Not A Shocker: Teens Like Texting Over Talking

OMG!, as if you needed a study to know this: Among teenagers, cell phone texting is now clearly, officially, poll-proven, like the most preferred method of electronic communication among friends, with talking on the phone a close second. This 4-1-1 comes from a report, “Teens and Mobile Phones,” released yesterday by Pew Research Center’s on-going Pew Internet & American Life Project. The study surveyed 800 teens betweens the ages of 12 – 17.

The study dissected virtually every aspect of teen usage. For example: Teens, on average, make or receive five telephone calls each day, but a third of all teens send more than 100 texts a day; 14 percent more than 200.

Fully two thirds of teen texters say that are more likely use their cell phones to text their friends than talk to them by cell phone. “For a lot of teens, having a cell phone is like carrying around these floating worlds of friends with them in their daily lives and even late at night,” said co-researcher Scott Campbell, an assistant professor of communications at the University of Michigan. “Teens will actually sleep with their phone or keep it at their beds,” he said.

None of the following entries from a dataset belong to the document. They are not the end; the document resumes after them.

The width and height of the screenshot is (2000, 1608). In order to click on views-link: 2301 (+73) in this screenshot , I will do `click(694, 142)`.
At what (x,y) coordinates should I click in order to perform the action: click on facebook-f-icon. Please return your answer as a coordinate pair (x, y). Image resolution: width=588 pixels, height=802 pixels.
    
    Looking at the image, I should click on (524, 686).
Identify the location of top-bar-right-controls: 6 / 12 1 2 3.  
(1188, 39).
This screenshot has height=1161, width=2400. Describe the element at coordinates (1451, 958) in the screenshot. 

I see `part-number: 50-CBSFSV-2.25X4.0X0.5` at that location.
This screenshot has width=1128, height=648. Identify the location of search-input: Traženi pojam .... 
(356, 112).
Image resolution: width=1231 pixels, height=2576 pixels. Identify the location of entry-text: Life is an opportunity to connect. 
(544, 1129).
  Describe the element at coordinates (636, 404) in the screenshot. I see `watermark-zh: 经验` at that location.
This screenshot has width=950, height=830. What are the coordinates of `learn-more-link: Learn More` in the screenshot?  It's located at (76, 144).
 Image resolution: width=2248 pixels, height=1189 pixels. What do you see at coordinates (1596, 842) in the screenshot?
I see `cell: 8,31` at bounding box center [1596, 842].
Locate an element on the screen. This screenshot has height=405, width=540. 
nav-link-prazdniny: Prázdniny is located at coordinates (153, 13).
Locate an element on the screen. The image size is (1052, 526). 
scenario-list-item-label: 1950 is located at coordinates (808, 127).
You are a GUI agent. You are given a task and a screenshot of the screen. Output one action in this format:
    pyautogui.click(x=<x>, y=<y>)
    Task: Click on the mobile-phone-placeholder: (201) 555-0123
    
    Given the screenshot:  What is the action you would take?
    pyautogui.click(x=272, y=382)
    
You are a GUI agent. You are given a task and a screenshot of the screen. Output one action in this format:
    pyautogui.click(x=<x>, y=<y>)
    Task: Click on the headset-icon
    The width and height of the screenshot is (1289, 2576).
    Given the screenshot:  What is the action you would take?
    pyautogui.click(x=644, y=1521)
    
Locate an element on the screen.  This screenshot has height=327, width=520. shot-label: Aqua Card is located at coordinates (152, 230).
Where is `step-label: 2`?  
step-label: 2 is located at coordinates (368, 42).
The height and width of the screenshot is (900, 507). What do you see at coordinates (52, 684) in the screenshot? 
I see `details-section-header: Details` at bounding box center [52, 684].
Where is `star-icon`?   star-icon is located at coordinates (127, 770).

Three of every four 12-to-17-year-olds now own cell phones, up from 45 percent in 2004. Two of every three teens got their cells before age 12.

When it comes to texting or talking, girls rule.
  • •Girls, ages 14 to 17, average 100 or more messages daily, or about 3,000 a month. Of all ages, they send or receive an average of 80 texts every day; boys, 30.
  • •Fifty-nine percent of girls call friends daily; boys, 42 percent.
  • •Sixty-four percent of all teen cell phone users say they have texted in class; 24 percent have made calls during class.
  • •This despite 62 percent saying they can have cell phones in school, but not in class, and 24 percent attending schools that ban cell phones, period.
As far as parents:
  • •Sixty-two percent have taken the phones away as punishment, but 94 percent, especially the parents of girls, feel better knowing their children have cells to stay in touch.

Researchers asked, “Why don’t you just turn off your phones?” and actually got looks of horror from the teens they surveyed. They couldn’t conceive of turning off their phones.